Singer, guitarist, pianist, b b Hamilton, Ont, 12 Nov 1919, d Hamilton 27 June 2009; honorary DH (McMaster) 2003. At five he began to sing for social functions in Hamilton's black community. Under the influence of the Mills Brothers, he and his brothers Ormsby, Harold and Doc performed 1930-8 as the Washingtons in Southern Ontario dance halls. While variously employed outside of music during the 1940s and 1950s, he continued to appear in Hamilton and Toronto nightclubs and was heard 1943-53 as a disc jockey on Hamilton radio stations CKOC and CHML.
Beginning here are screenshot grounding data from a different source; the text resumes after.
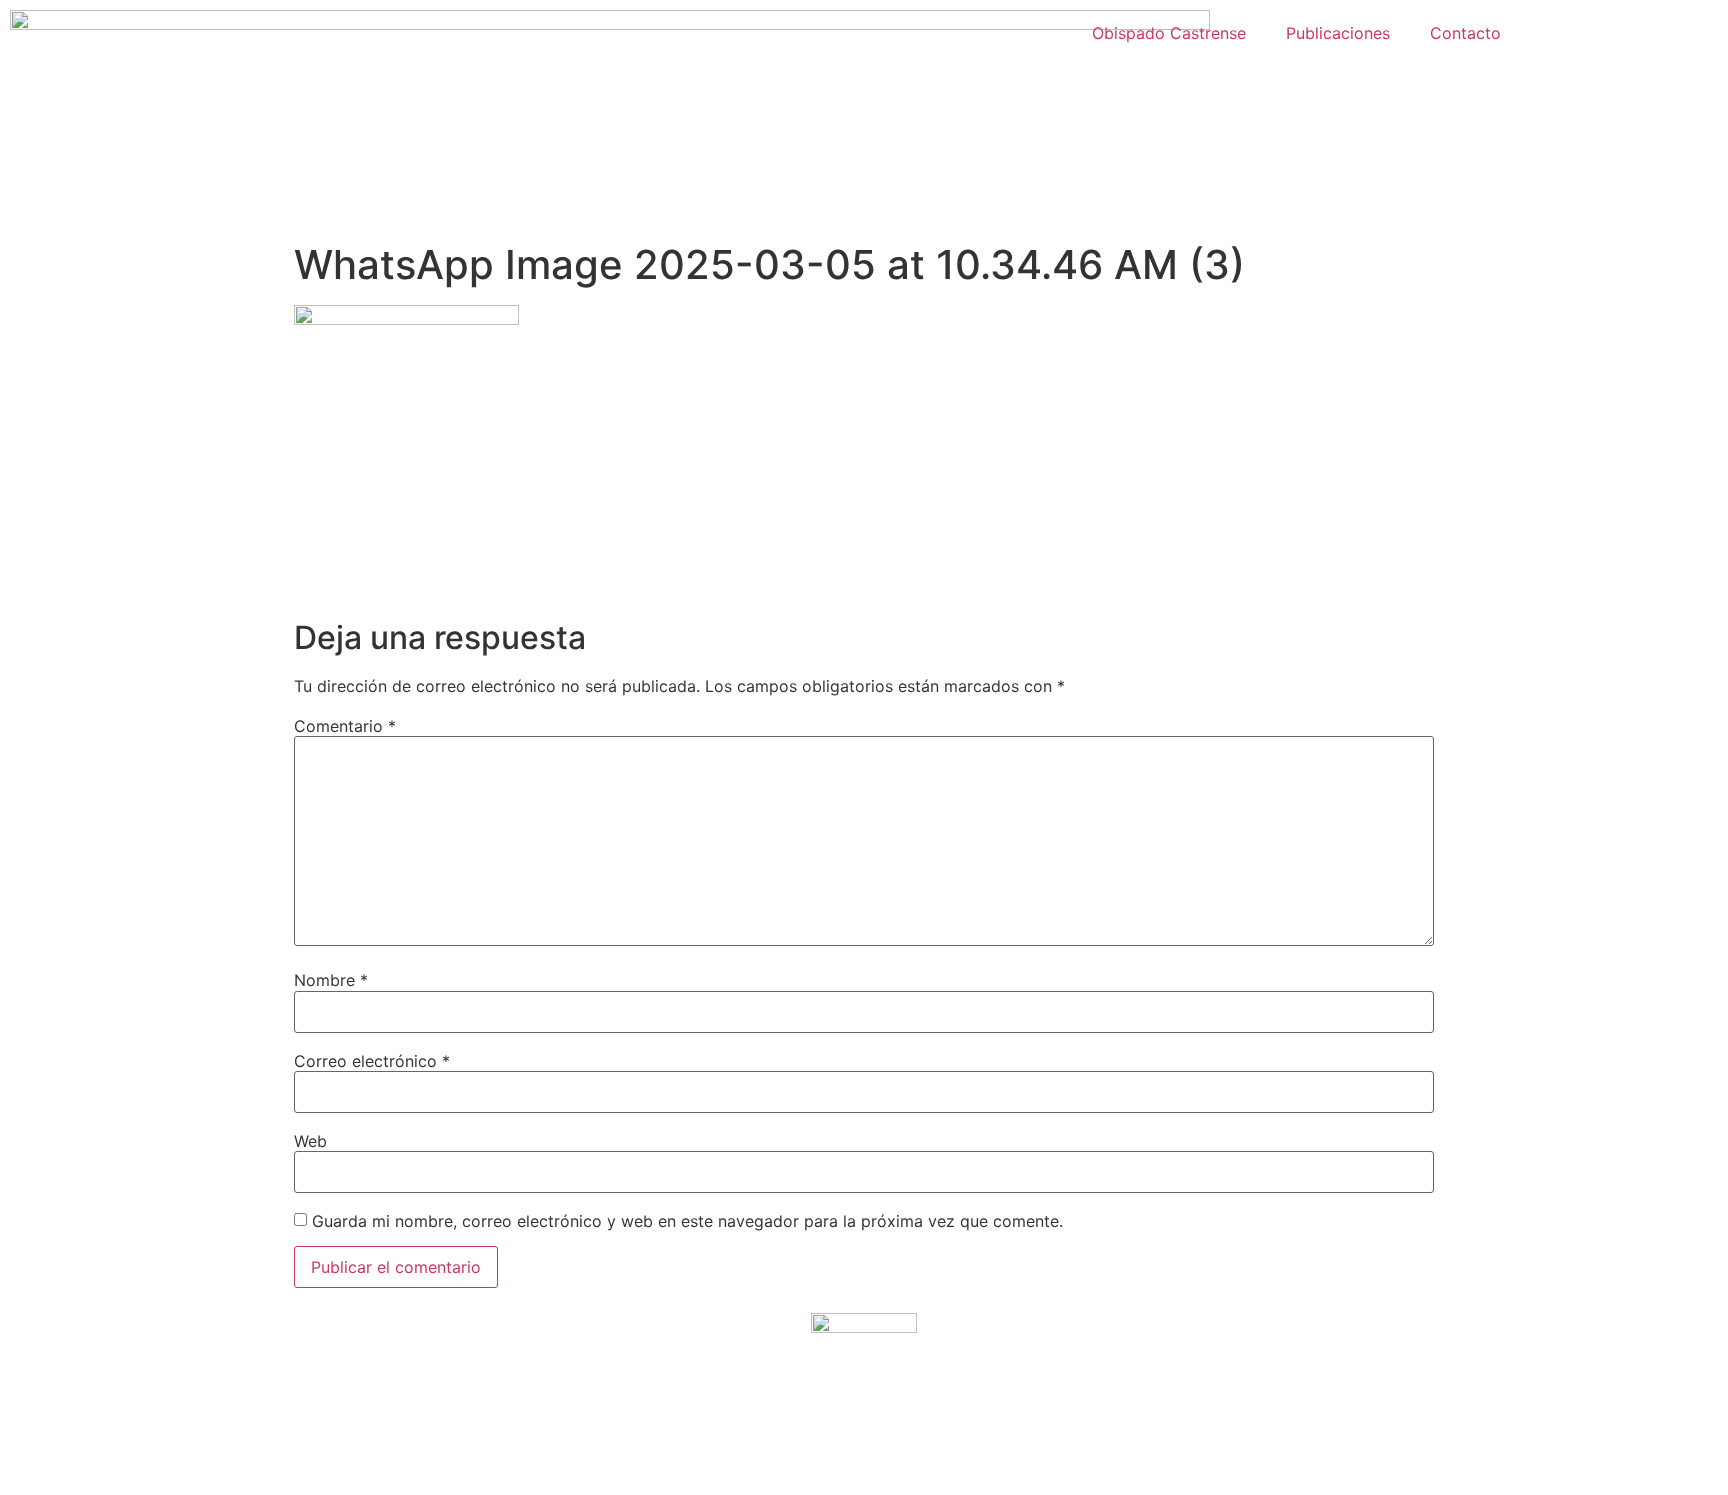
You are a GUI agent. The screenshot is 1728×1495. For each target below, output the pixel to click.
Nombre (331, 980)
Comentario (345, 726)
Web (310, 1141)
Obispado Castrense (1169, 33)
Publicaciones (1338, 33)
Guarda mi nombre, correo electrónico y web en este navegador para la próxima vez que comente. (687, 1221)
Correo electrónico (372, 1061)
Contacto (1465, 33)
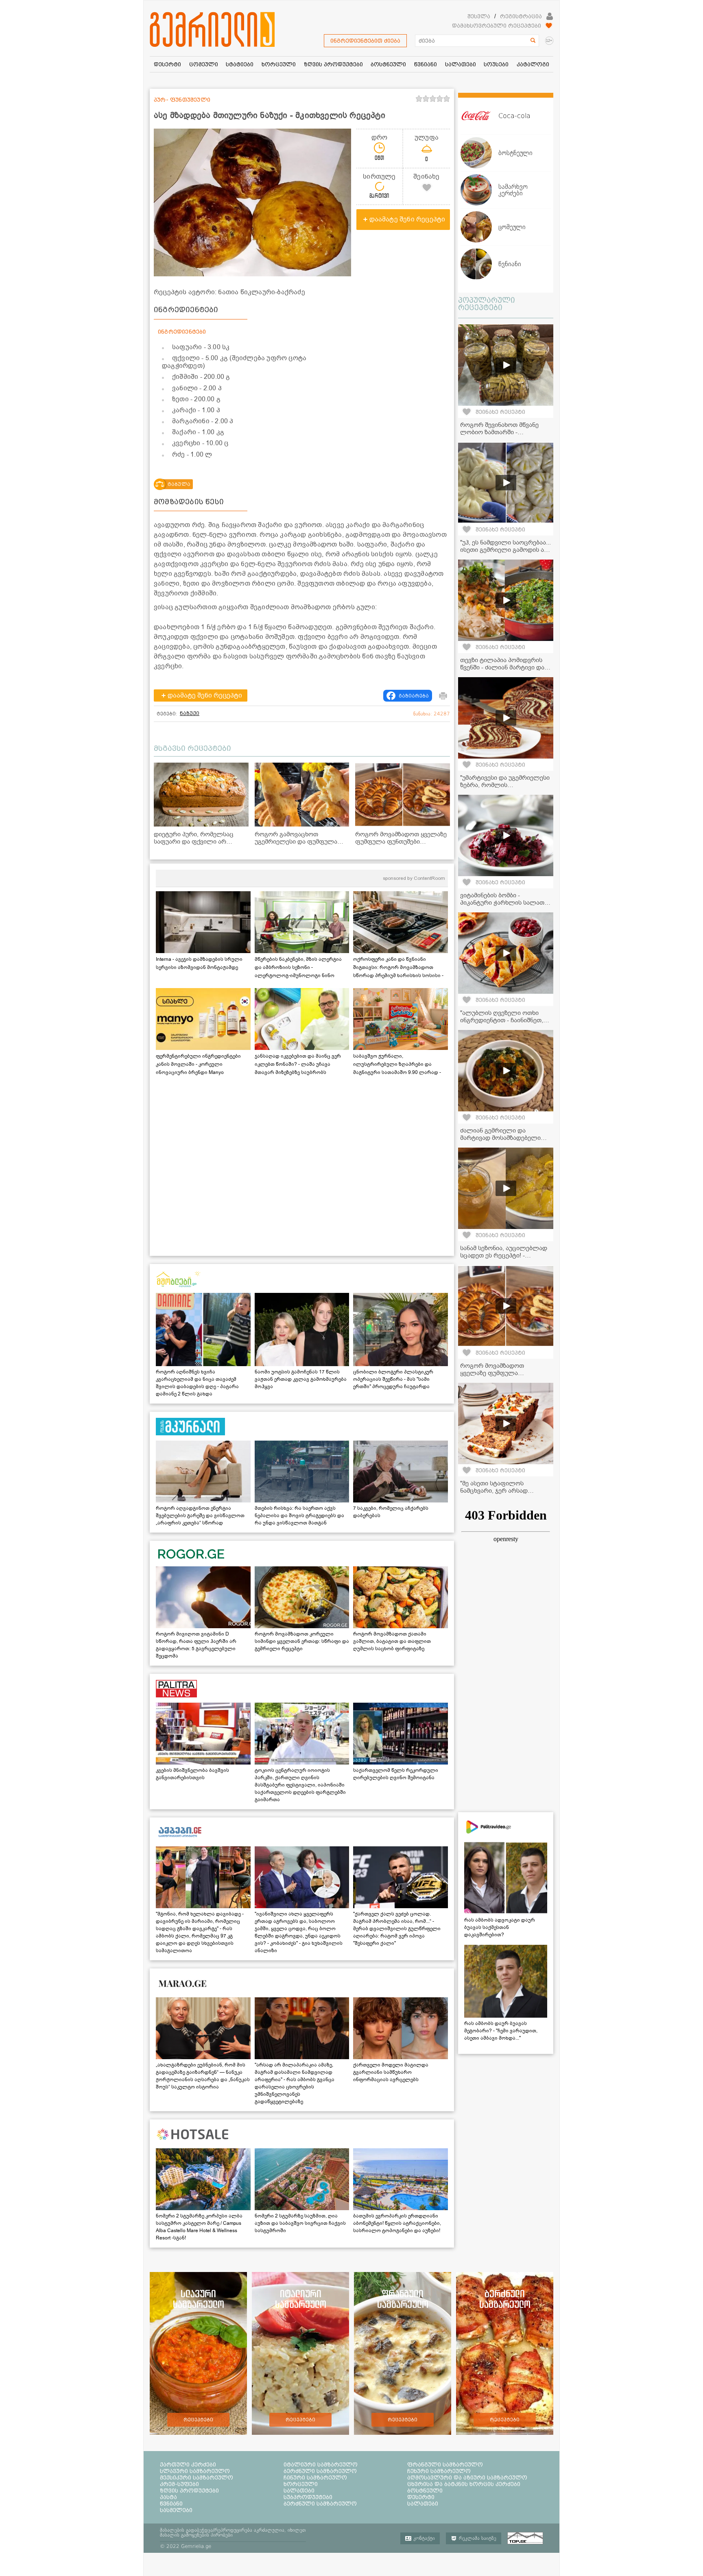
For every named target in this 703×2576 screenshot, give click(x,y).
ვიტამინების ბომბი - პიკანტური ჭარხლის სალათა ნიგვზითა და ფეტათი (504, 902)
In the mid-1960s Washington was taken up by Canadian folk audiences as the sole Canadian contemporary of the veteran US folk-blues musicians who were then enjoying a revival in North America. He subsequently appeared widely at Canadian festivals (eg, regularly at the Festival of Friends in Hamilton and the Home County Folk Festival in London, Ont, and Northern Lights in Sudbury, Ont) and coffeehouses. Washington, however, has never been strictly a blues musician. His repertoire of more than 1200 songs includes pop tunes and novelty items as well as blues and jazz classics, and his jocular delivery is that of the entertainer rather than the traditionalist.
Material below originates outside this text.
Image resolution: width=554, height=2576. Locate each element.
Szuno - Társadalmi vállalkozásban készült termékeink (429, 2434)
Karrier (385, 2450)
Washington made three solo albums and another four with Mose Scarlett and Ken Whiteley, and was seen in the film version of Sneezy Waters' Hank WIlliams: The Show He Never Gave. Two books, a memoir prepared by James Strecker, Talks with Jackie Washington (Hamilton 1988) and Washington's autobiography (with Strecker), More than a blues singer (Hamilton 1996), detail the singer's experiences as a black performer in Canada and his encounters with visiting US jazz musicians. In 2005, Washington was the subject of a television documentary on Bravo.
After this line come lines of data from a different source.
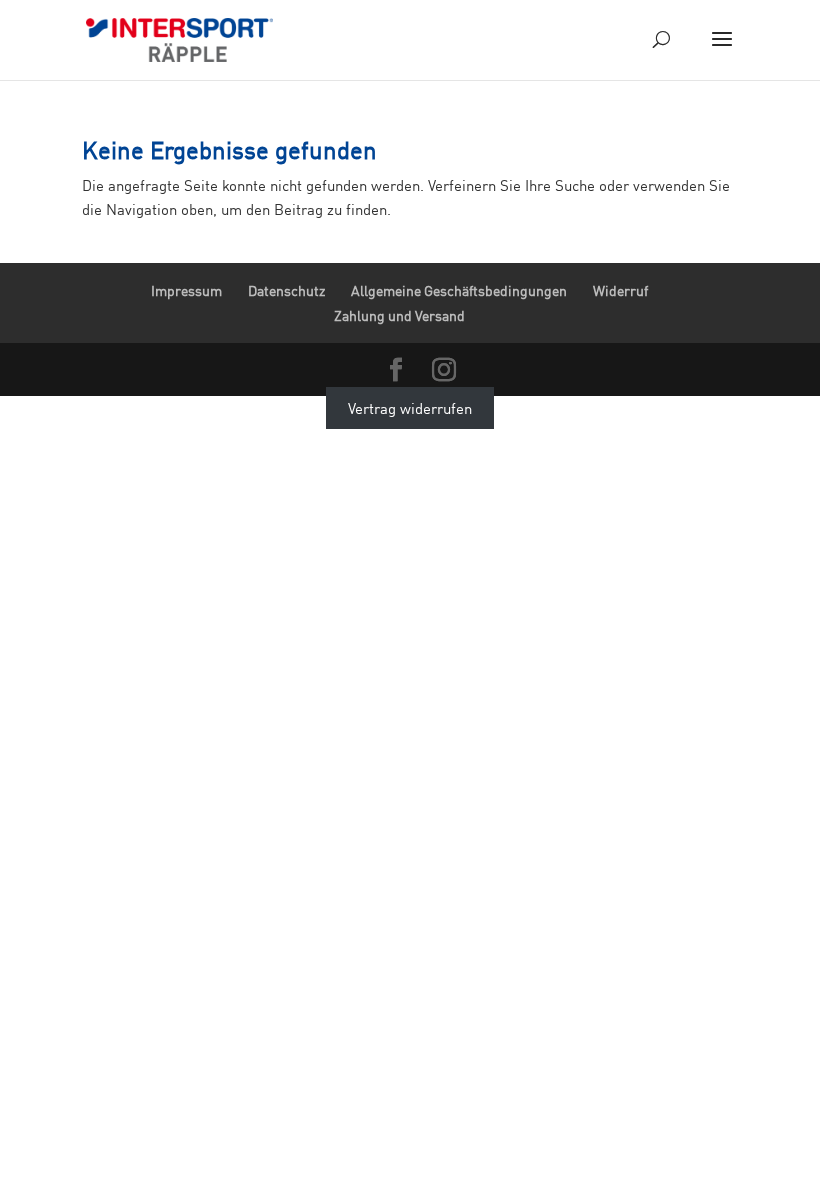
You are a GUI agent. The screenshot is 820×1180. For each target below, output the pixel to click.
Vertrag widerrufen (410, 408)
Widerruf (620, 290)
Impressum (186, 290)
Among his awards and honours, Jackie Washington received lifetime achievement awards from the Ontario Arts Council (1991), the Maple Blues Awards (1998), the Ontario Council of Folk Festivals (2001) and the Hamilton Music Awards (2004). He was inducted into the Canadian Jazz and Blues Hall of Fame in 2002. Washington's archives and collections are at McMaster University.